§ WHAT YOU SHOULD DO:
Could you reproduce all of the records exactly?
== RECORDS FOR THIS EXERCISE
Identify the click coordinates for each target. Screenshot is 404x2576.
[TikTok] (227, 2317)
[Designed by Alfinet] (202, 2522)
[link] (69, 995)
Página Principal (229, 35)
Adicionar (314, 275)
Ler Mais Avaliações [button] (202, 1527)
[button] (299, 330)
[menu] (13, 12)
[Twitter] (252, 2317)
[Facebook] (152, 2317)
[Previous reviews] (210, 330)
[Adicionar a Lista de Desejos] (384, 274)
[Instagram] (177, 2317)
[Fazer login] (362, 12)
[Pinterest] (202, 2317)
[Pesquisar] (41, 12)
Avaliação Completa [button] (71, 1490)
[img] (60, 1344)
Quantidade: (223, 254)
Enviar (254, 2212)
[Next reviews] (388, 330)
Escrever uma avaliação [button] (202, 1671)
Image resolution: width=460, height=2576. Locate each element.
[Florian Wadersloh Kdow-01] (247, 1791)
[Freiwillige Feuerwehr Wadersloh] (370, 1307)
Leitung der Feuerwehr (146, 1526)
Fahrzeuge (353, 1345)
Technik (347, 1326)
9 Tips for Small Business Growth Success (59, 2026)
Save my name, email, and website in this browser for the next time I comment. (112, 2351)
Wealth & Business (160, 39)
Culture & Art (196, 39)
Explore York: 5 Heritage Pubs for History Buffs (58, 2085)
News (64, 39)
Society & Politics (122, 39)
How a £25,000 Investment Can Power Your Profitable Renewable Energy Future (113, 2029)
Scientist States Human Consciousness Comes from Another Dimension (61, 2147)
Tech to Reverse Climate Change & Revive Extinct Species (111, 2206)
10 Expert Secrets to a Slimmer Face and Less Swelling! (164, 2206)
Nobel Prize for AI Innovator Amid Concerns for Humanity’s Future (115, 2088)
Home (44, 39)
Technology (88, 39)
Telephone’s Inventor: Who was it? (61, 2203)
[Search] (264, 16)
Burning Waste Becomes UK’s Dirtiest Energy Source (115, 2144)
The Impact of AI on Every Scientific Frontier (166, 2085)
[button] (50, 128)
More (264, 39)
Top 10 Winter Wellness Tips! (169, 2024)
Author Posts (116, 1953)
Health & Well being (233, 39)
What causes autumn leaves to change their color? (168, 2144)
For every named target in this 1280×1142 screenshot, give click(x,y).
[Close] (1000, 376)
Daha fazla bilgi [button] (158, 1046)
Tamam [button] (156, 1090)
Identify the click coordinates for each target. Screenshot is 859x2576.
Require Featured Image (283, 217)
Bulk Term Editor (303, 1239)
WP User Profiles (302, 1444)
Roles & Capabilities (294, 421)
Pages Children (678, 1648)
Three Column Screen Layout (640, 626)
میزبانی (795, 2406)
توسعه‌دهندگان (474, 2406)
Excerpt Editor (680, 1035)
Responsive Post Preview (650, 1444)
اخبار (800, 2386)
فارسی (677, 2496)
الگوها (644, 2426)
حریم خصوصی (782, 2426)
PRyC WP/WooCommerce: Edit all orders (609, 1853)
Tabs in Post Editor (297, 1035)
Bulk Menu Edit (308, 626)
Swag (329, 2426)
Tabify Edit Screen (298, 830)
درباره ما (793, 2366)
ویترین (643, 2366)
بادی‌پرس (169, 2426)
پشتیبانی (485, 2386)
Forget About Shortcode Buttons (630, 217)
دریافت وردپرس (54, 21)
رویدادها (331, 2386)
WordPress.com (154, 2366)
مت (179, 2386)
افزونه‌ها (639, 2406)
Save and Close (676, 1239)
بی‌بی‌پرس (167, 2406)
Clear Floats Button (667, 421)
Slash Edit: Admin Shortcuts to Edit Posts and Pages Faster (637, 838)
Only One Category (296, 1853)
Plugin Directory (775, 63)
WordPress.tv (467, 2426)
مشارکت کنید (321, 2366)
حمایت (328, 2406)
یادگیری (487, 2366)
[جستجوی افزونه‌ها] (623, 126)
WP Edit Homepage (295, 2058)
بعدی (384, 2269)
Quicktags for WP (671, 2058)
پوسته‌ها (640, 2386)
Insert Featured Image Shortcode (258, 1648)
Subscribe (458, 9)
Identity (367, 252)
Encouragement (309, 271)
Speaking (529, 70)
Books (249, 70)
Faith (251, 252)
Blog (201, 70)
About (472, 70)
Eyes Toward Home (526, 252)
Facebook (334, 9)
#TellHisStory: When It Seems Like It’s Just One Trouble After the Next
====
§ OUTPUT BELOW:
Identify the click coordinates for each target. Screenshot is 404x2576.
[TikTok] (227, 2317)
[Designed by Alfinet] (202, 2522)
[link] (69, 995)
Página Principal (229, 35)
Adicionar (314, 275)
Ler Mais Avaliações [button] (202, 1527)
[button] (299, 330)
[menu] (13, 12)
[Twitter] (252, 2317)
[Facebook] (152, 2317)
[Previous reviews] (210, 330)
[Adicionar a Lista de Desejos] (384, 274)
[Instagram] (177, 2317)
[Fazer login] (362, 12)
[Pinterest] (202, 2317)
[Pesquisar] (41, 12)
Avaliação Completa [button] (71, 1490)
[img] (60, 1344)
Quantidade: (223, 254)
Enviar (254, 2212)
[Next reviews] (388, 330)
Escrever uma avaliação [button] (202, 1671)
Image resolution: width=460, height=2576. Locate each element.
[Florian Wadersloh Kdow-01] (247, 1791)
[Freiwillige Feuerwehr Wadersloh] (370, 1307)
Leitung der Feuerwehr (146, 1526)
Fahrzeuge (353, 1345)
Technik (347, 1326)
9 Tips for Small Business Growth Success (59, 2026)
Save my name, email, and website in this browser for the next time I comment. (112, 2351)
Wealth & Business (160, 39)
Culture & Art (196, 39)
Explore York: 5 Heritage Pubs for History Buffs (58, 2085)
News (64, 39)
Society & Politics (122, 39)
How a £25,000 Investment Can Power Your Profitable Renewable Energy Future (113, 2029)
Scientist States Human Consciousness Comes from Another Dimension (61, 2147)
Tech to Reverse Climate Change & Revive Extinct Species (111, 2206)
10 Expert Secrets to a Slimmer Face and Less Swelling! (164, 2206)
Nobel Prize for AI Innovator Amid Concerns for Humanity’s Future (115, 2088)
Home (44, 39)
Technology (88, 39)
Telephone’s Inventor: Who was it? (61, 2203)
[Search] (264, 16)
Burning Waste Becomes UK’s Dirtiest Energy Source (115, 2144)
The Impact of AI on Every Scientific Frontier (166, 2085)
[button] (50, 128)
More (264, 39)
Top 10 Winter Wellness Tips! (169, 2024)
Author Posts (116, 1953)
Health & Well being (233, 39)
What causes autumn leaves to change their color? (168, 2144)
For every named target in this 1280×1142 screenshot, give click(x,y).
[Close] (1000, 376)
Daha fazla bilgi [button] (158, 1046)
Tamam [button] (156, 1090)
Identify the click coordinates for each target. Screenshot is 859x2576.
Require Featured Image (283, 217)
Bulk Term Editor (303, 1239)
WP User Profiles (302, 1444)
Roles & Capabilities (294, 421)
Pages Children (678, 1648)
Three Column Screen Layout (640, 626)
میزبانی (795, 2406)
توسعه‌دهندگان (474, 2406)
Excerpt Editor (680, 1035)
Responsive Post Preview (650, 1444)
اخبار (800, 2386)
فارسی (677, 2496)
الگوها (644, 2426)
حریم خصوصی (782, 2426)
PRyC WP/WooCommerce: Edit all orders (609, 1853)
Tabs in Post Editor (297, 1035)
Bulk Menu Edit (308, 626)
Swag (329, 2426)
Tabify Edit Screen (298, 830)
درباره ما (793, 2366)
ویترین (643, 2366)
بادی‌پرس (169, 2426)
پشتیبانی (485, 2386)
Forget About Shortcode Buttons (630, 217)
دریافت وردپرس (54, 21)
رویدادها (331, 2386)
WordPress.com (154, 2366)
مت (179, 2386)
افزونه‌ها (639, 2406)
Save and Close (676, 1239)
بی‌بی‌پرس (167, 2406)
Clear Floats Button (667, 421)
Slash Edit: Admin Shortcuts to Edit Posts and Pages Faster (637, 838)
Only One Category (296, 1853)
Plugin Directory (775, 63)
WordPress.tv (467, 2426)
مشارکت کنید (321, 2366)
حمایت (328, 2406)
یادگیری (487, 2366)
[جستجوی افزونه‌ها] (623, 126)
WP Edit Homepage (295, 2058)
بعدی (384, 2269)
Quicktags for WP (671, 2058)
پوسته‌ها (640, 2386)
Insert Featured Image Shortcode (258, 1648)
Subscribe (458, 9)
Identity (367, 252)
Encouragement (309, 271)
Speaking (529, 70)
Books (249, 70)
Faith (251, 252)
Blog (201, 70)
About (472, 70)
Eyes Toward Home (526, 252)
Facebook (334, 9)
#TellHisStory: When It Seems Like It’s Just One Trouble After the Next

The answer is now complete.